Frevisse had thought she knew it; but she had thought she knew other things-thought she had known Lady Eleanor-and was finding she had been very wrong. “Why not have Sir Hugh do it alone, instead of giving it over to Sir Reynold?”
“Partly because Reynold could always bring men to follow him more easily than anyone I’ve ever known, no matter what he asked of them, and partly because Alys would believe whatever Reynold told her, never look past it, nor tire of him being here as soon as she would have tired of Hugh.” Despite she had been speaking calmly, reasonably, tears shone in Lady Eleanor’s eyes and she broke off, pressing a hand to her lips to stop their trembling before going on a little brokenly, “You see, when Reynold set his mind to it, he could charm a bird out of a tree, a badger out of its holt, a man or woman into doing anything he asked of them, and Alys more quickly than most.”

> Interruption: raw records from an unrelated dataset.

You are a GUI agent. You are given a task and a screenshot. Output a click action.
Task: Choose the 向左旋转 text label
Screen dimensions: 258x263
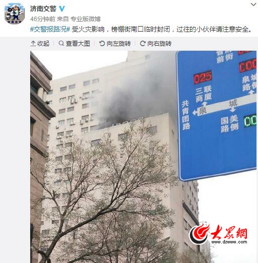tap(119, 44)
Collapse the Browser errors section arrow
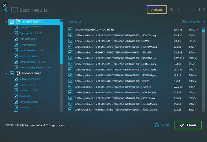The image size is (207, 142). (x=6, y=74)
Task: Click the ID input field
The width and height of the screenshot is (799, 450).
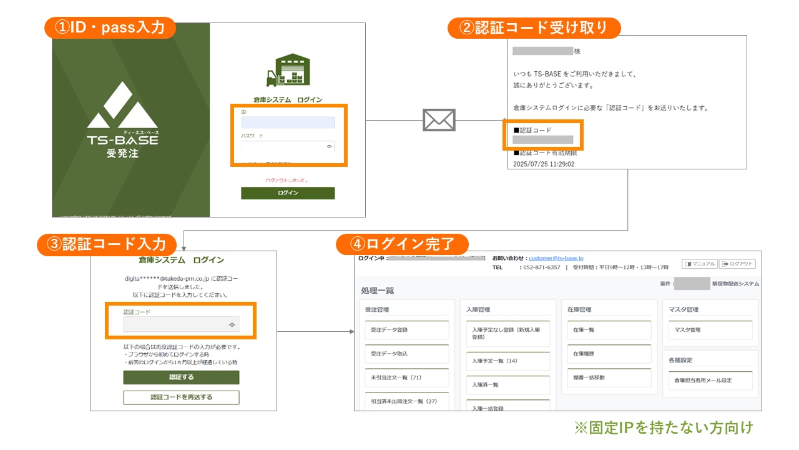Action: click(288, 123)
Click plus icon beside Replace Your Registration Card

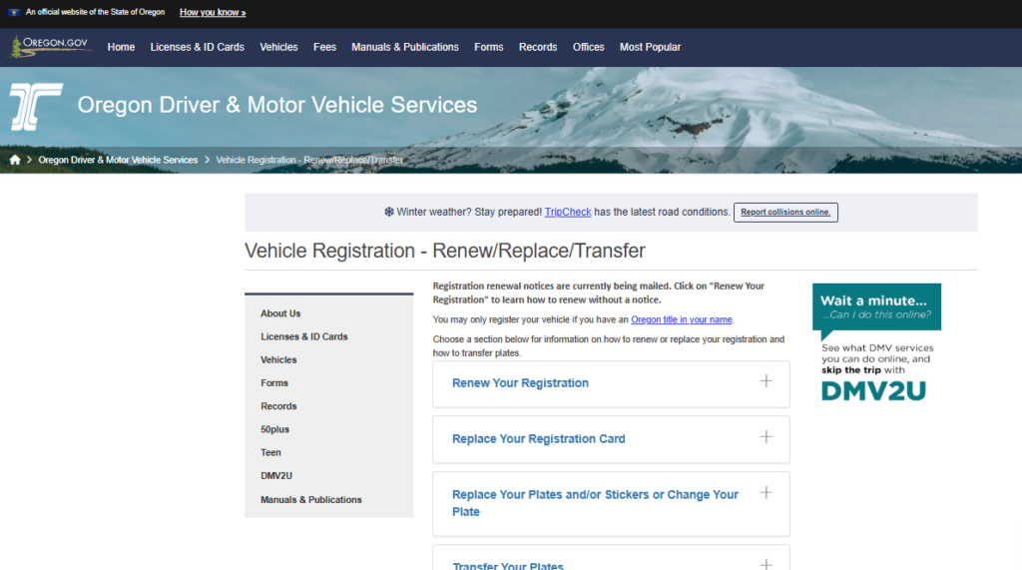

“And never mind that every word of what he said was likely a lie,” Margrete put in, handing her lady a handkerchief for the tears now sliding down her cheeks.
“An utter lie,” Lady Eleanor agreed. “He was bound to be killed for it sooner or later. But there was no way to change him. The most that could be done was find a use for him.”
“Bound to be killed?” Frevisse asked, trying to come back to the point. “Why?”
“Because with Reynold the only thing that ever counted in the long run was having his own way. He’d say and do whatever he had to, to have it.”
“And make everyone else pay whatever price they had to so he could,” Margrete said.
“Knowing all that about him, you thought you could use him, trust him?” Frevisse asked.
Lady Eleanor smiled faintly, fondly. “I’ve known him since he was a little boy. He couldn’t lie to me. I knew how he always dimpled in beside his mouth when he was lying.” Her tears were more for the boy maybe than for the man. “I’d tell him to his face when he was lying to me and he’d laugh and admit it, so we did well enough together when we wanted to. And in something like this against the Fenners where our purposes ran together, yes, I thought I could use him.”